Monday, July 9, 2018

'City Works' Final Presentations in Shengang JHS, Taiwan

        The culmination of sixty-four hours of EFL conversation enrichment over eight months in two hour increments is a project in which every student contributes and participates for the entertainment and enlightenment of the entire class. It is a project prepared for in groups of four learning cooperatively and then sharing what they have learned with the other groups, groups that were rotated periodically with one singular purpose: to put into practice English language skills they have acquired. 
         I have had the pleasure of being the regular facilitator of the seventh and eighth grade groups of thirty children at Shengang Middle School in Shengang, Taiwan, each using the Community Curriculum, with the eighth graders completing the complimentary Bread & Roses Curriculum; these are two curricula developed over fifteen years with my ESL students at FDR High School in Brooklyn, New York. Together they raise the social consciousness of students to, as Paulo Freire said in Pedagogy of the Oppressed, 'Read the word and read the world.' I have adapted it for use in Taiwanese classrooms.
This is a summary of the preparation and outcome for the Community Curriculumpresentations of “City Works” projects. The lower intermediate students were brought,through reported speech conversation with interactive handouts, from descriptions of their home life to discussion  about the infrastructure of their city. 
     By the end of May 2018, we were moving on to the final project: each group was assigned one aspect of infrastructure from The Works for them to discuss and report on using the Cooperative Learning technique of shared responsibility. 
     Earlier in the spring term, the students chose a structure to build in a vacant city lot and “Designed a Park”. They were motivated in  each segment by music, in this case “The Rain the Park and Other Things,” by the Cowsills. At  the last class, a pizza party, they would give their presentations on the final project: “How the City Works.”
“How the City Works” breaks down like this:        Group 1 did “Communication” (Telephone, Moving the Mail, and The Airwaves), Group 2 “Moving Freight” (Rail, Maritime, Air Cargo, Markets), Group 3 “Power” (Electricity, Natural Gas, Steam),  Group 4 “Keeping it Clean” (Sewage, Garbage),  Group 6 (Water and Sewage), Group 7 “Moving People” (Streets, Subways [MRT], Bridges & Tunnels) while Groups 5 and 8 still had to decide.                                            
    Each group of four children was given a copy of a page related to their topic from The Works; Anatomy of a City, by Kate Ascher, and the group would report on their topic with an illustrative poster cooperatively. The book is New York specific so I selected topics that could relate to any city.

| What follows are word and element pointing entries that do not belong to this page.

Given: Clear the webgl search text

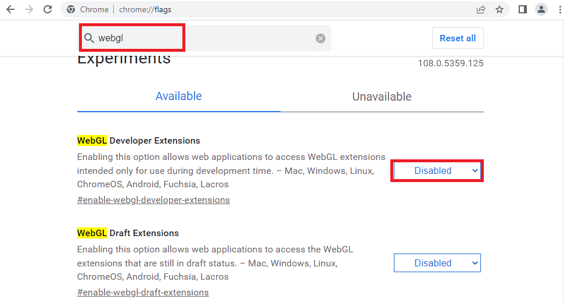Looking at the screenshot, I should [321, 38].
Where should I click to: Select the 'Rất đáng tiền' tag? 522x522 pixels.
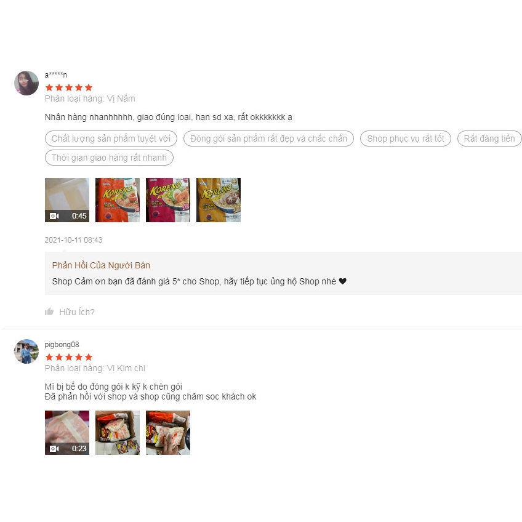(x=489, y=139)
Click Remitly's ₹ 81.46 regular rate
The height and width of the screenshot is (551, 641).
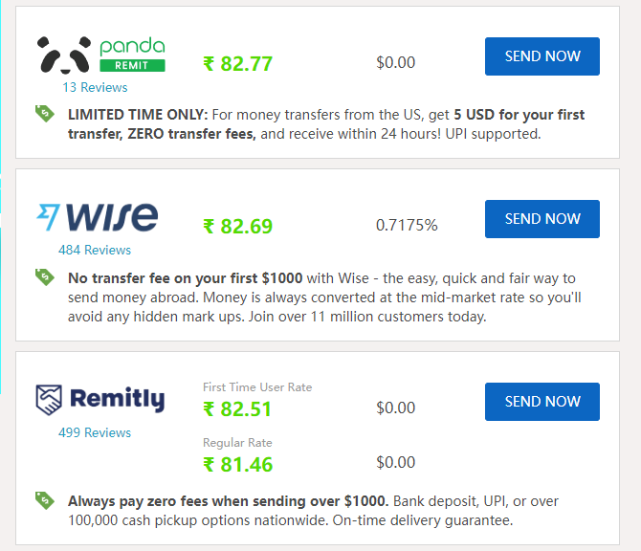[x=237, y=464]
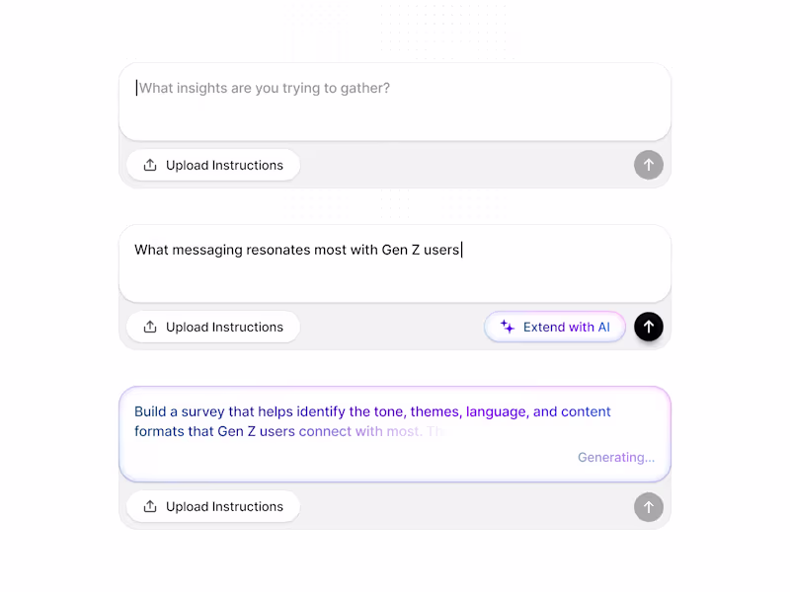
Task: Open the Upload Instructions label in the bottom box
Action: [224, 507]
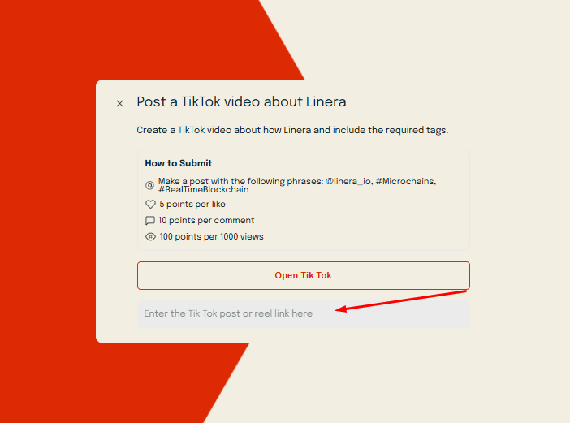Click the heart like icon

(150, 205)
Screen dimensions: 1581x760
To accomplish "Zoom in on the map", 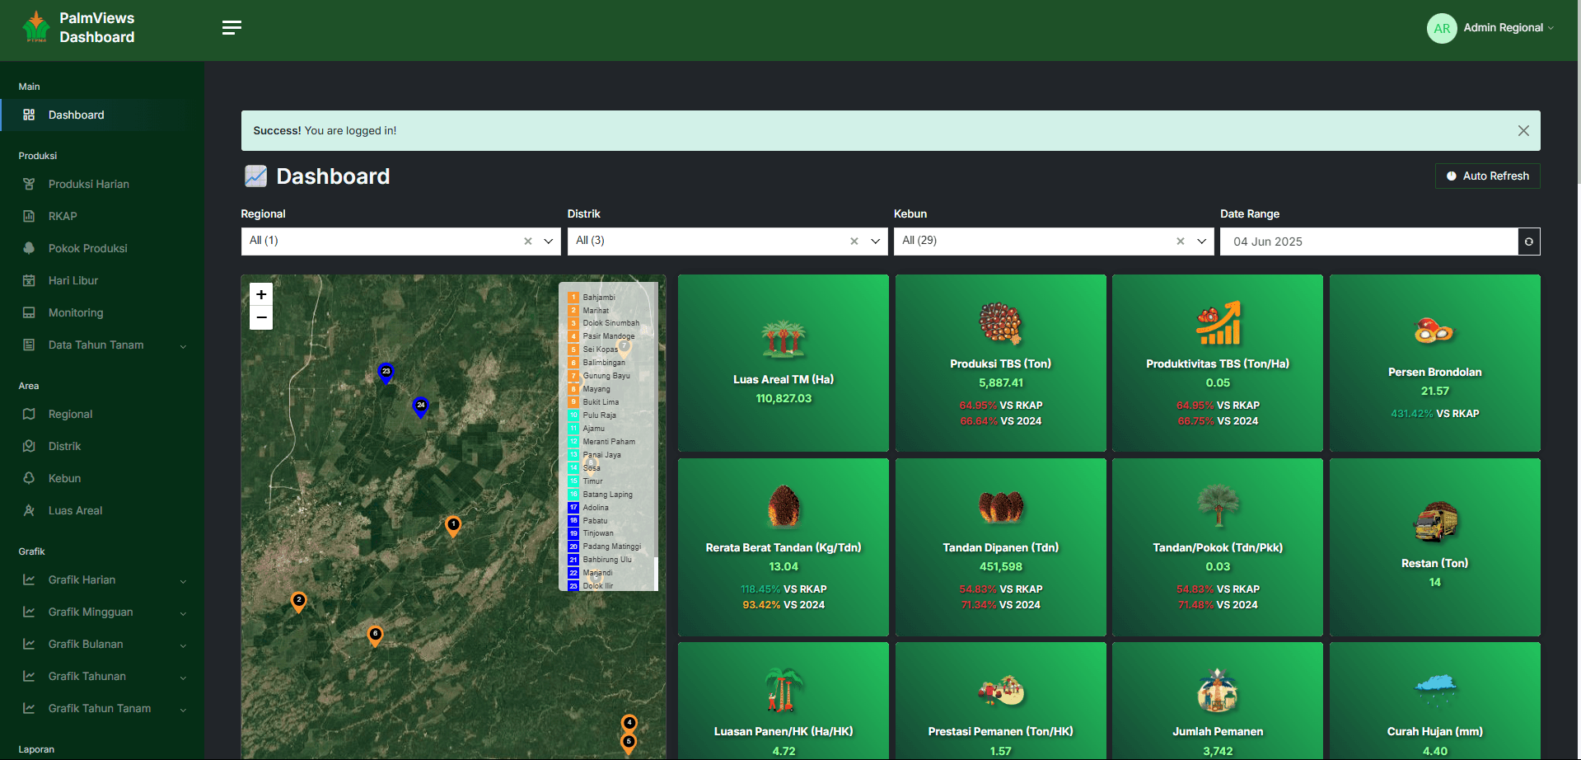I will coord(260,294).
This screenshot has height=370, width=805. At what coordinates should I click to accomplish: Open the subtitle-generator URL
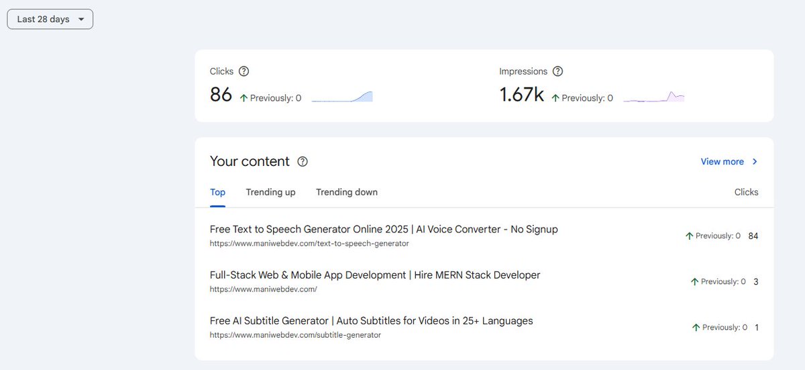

     On June 1,  when I got to school, Vincent, the school manager,  was there to greet me. I am so thankful for him for entrusting me with his students. That day, the class would be in the library. I acted cool but I was not prepared to deal with the disruption; the students needed large tables to work out their projects, not the narrow space of the library. I let them sit where they wished, in rows facing front. It worked well in the first half of class as I used the random seating arrangement for the children  to introduce their group to others and  partners that shared, on  mini white boards, topics in “How the City Works” and what their task was within the group, but the second half of class was chaos. I asked the children to sit with their partners to decide who would write text and who would draw the poster; to organize the chronological steps or give examples. It turns out that most students hadn’t looked at the handouts I had distributed the week before; some had left their papers home.
     I started getting cold feet; what if the students weren't up to such a task; their English ability was barely intermediate; I had been goosing them along all term. Maybe I was being selfish putting my own aspirations into the children. We all needed a break to think things over.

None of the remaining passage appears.